Ukraine : une guerre locale de portée mondiale

« Une guerre entre Européens est une guerre civile. » Victor HUGO (1802-1885), Carnets, albums et journaux.

Depuis l'invasion de l'Ukraine le 24 février 2022, la guerre locale du Donbass apparaît comme la source d'une troisième guerre mondiale
Le 24 février 2022, l’invasion de l’Ukraine par les chars russes a bouleversé la géopolitique mondiale.

Depuis le 24 février 2022, date à laquelle a débuté la guerre en Ukraine, le monde semble être divisé en deux camps. L’Occident et ses alliés traditionnels se tenant au côté des Ukrainiens, face aux puissances émergentes appuyant la Russie. En effet, ces dernières affirment leur détermination à contrecarrer l’hégémonie des premiers. Jens Stoltenberg, actuel secrétaire général de l’Organisation du Traité de l’Atlantique Nord (OTAN), a d’ailleurs fait part de sa crainte de voir la situation en Ukraine dégénérer en un affrontement direct entre l’OTAN  et la Russie.

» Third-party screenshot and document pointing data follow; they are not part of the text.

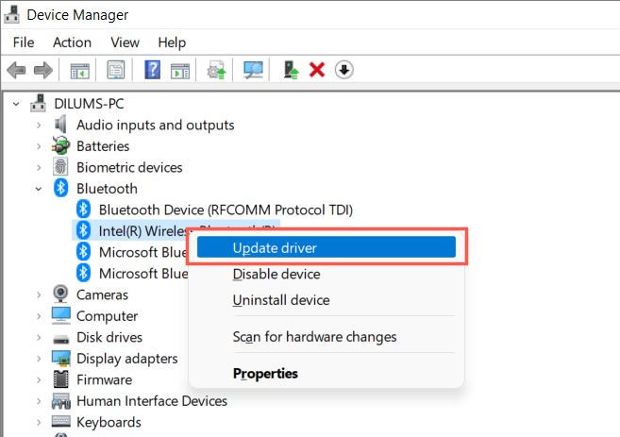
Task: Expand the Display adapters category
Action: tap(39, 359)
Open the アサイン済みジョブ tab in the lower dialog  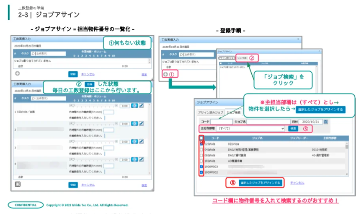pyautogui.click(x=211, y=112)
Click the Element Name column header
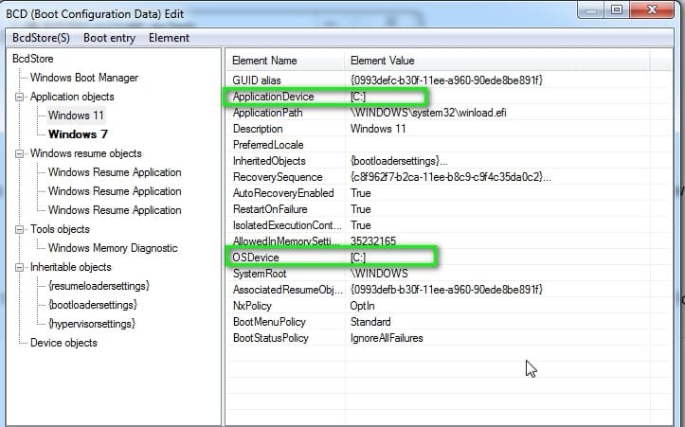The width and height of the screenshot is (685, 427). click(264, 61)
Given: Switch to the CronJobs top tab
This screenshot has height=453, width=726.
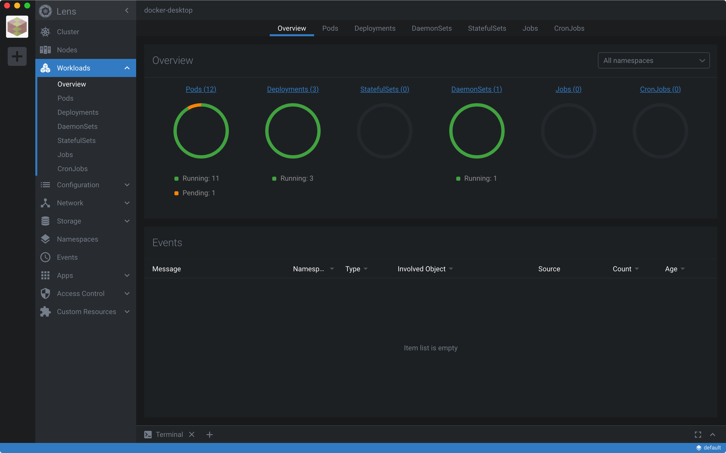Looking at the screenshot, I should pyautogui.click(x=569, y=28).
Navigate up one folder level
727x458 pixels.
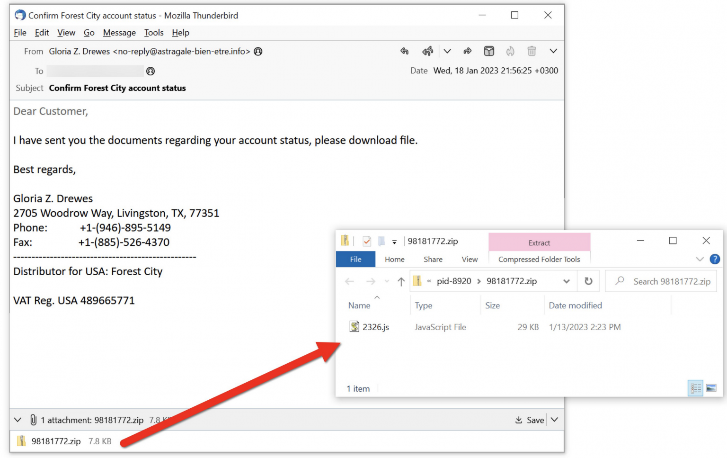point(401,281)
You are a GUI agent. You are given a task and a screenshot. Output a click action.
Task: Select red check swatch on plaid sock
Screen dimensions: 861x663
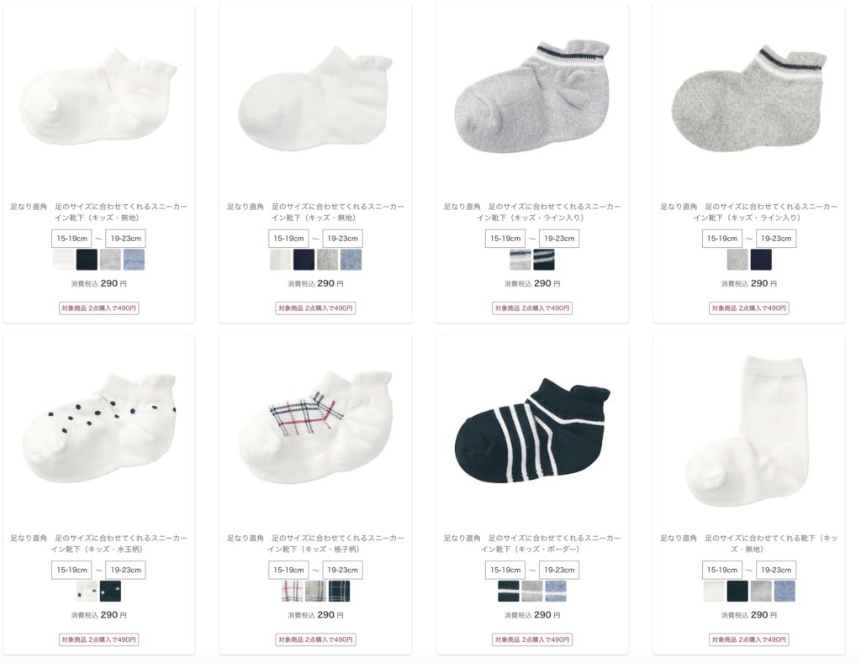pos(292,591)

Cependant, sur le plan économico-rationnel, l’esquisse d’une guerre directe, entre l’OTAN et la Russie, ne relève pas de l’analyse géopolitique sérieuse. Néanmoins, il reste nécessaire de s’intéresser aux enjeux géostratégiques profonds qui se jouent autour du conflit russo-ukrainien. Car l’issue de ce dernier aura, sans conteste, des conséquences de portée mondiale.

Guerre froide dans un monde unipolaire

Depuis l’époque des Grandes Découvertes, jusqu’en 1945, l’Europe occidentale était la civilisation dominante, à travers le monde. Celle-ci avait colonisé l’ensemble des cinq continents. La France et la Grande-Bretagne régnaient chacune sur un empire où jamais le soleil ne se couchait. Elles réussirent même, au XIXe siècle, à forcer l’Empire du Milieu à s’ouvrir au commerce international.

Concernant la période 1945-1989, l’historiographie officielle décrit cette dernière comme étant celle d’un monde bipolaire. A l’Ouest, il y avait le bloc capitaliste sous domination américaine, et à l’Est le bloc communiste sous domination russe, nous dit-elle.

Sur la base de ce substrat, la Guerre froide fût dépeinte comme une opposition idéologique entre système communiste et système capitaliste. Toutefois, l’Union des républiques socialistes soviétiques (URSS) était simplement insuffisamment développée pour adhérer au principe d’économie de marché libre.  La planification économique mise en place par Staline visait précisément à rattraper, industriellement parlant, les nations occidentales. Le devenir du monde se jouait donc à l’Ouest, qui était le pôle dominant. A l’Est, le pôle dominé s’affirmant communiste n’était, en pratique, qu’un capitalisme étatisé de rattrapage. Il a fini, d’ailleurs, par s’effondrer de lui-même,  en 1991, épuisé qu’il était par les contradictions entre ses fondements économiques et ses fondements idéologiques. En somme, comme l’explique Ali Laïdi, le paradoxe qui caractérisait l’URSS était d’être une puissance politique, militaire et nucléaire, très faiblement compétitive sur le plan économico-commercial.

Cependant, dans un monde régi par la logique intrinsèque au mode de production capitaliste, ce dernier point est le plus déterminant de tous, dans l’affirmation de puissance. En effet, le nerf dans la guerre entre les différents capitalisme nationaux n’est, radicalement, déterminé par rien d’autre que l’âpre lutte pour l’accaparement des marchés.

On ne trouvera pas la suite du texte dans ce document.